In earlier emails, I have stressed that Georgists are likely to use
contract rent rather than economic rent in their political
discussions. Contract rent is likely to be rack-rent, or the highest
amount that can be extracted from the tenant in a monopoly market.
This leads to calculations of total economic rent which are
pie-in-the-sky and bear little relation to real economic rent.
Further, present attempts to achieve land-value taxation are unlikely
to support the Georgist case. Their main function is to keep these
ideas beefore the public.
As rack-rent exists by taking the wages of labor, when some of the
rack-rent is taken by a land-value tax, it is really taxing wages at
secondhand.
First rack-rent takes wages, then the land-value tax takes some of
that rack-rent.
Dan Sullivan
The Pennsylvania data makes in clear that even small increases
in LVT will change the economic behavior of landholders.
Without doubt, any change in taxation will affect the behavior
of people and the effect of the land-value tax is preferable to
the effects of production taxes. |
This is perhaps why Milton Friedman said the land-value tax was the least
bad tax. But Georgism is not a discussion of good and bad taxes.
It is a complete change in the present economic system that will make
it just and will attack and cure poverty and persistent involuntary
unemployment.
Georgism seeks to make liberty and justice for all a
reality.
The only way this can be achieved is by levying the full collection
of community created rent.
The result of such a policy would be to force presently held vacant
and underused land onto the market.
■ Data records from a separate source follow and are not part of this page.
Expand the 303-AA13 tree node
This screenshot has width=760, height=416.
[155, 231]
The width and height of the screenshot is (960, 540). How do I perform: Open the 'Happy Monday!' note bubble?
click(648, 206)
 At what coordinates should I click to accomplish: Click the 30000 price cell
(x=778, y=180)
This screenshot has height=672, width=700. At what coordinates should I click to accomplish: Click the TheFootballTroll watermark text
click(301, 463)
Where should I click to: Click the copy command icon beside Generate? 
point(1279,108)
Rack-rents would disappear and we
would be left with economic rent that would be collected by the
community. I think that our hopelessly inefficient cities would be
entirely reformed. Cities are now sprawling entities containing large
amounts of vacant and underused land. I would suspect that there would
be a general movement toward the centers of urban areas. Within
present boundaries of the city, in due course, at the outskirts there
should be large areas of free land.
As people move into the city centers, they will leave behind a lot of
buildings which can serve to house the present homeless. I would
expect the centers of cities to rise very high. Roads and traffic
would disappear to be replaced by walkways and lots of green.
I also think that the present megalopolis would become a number
of separate cities and towns. This is attempted now, but inevitably
runs into land speculation that stops or diminishes the effort.
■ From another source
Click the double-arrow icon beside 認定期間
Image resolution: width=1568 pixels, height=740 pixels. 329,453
However, these are suppositions. What people would do in a free
system is up to them.
Present government approaches to this problem generally include the
compulsory purchase of speculative land (at a good price) which is
then developed. They think this solves the problem.
I appreciate that a full Georgist reform is beyond unlikely, but
we should not forget what Georgist Political Economy is about. It is
not an improvement of the tax system. It is a radical change in the
present economic structure.
Present reformers have mostly lost themselves in complicated
political and economic ideas. This leads to various forms of welfare
and the present campaigns against inequality mostly involving
taxation.
In doing so, they leave present injustices alone but try to
compensate the victims in some way. Its a hopeless endeavor and
deflects attention from real problems.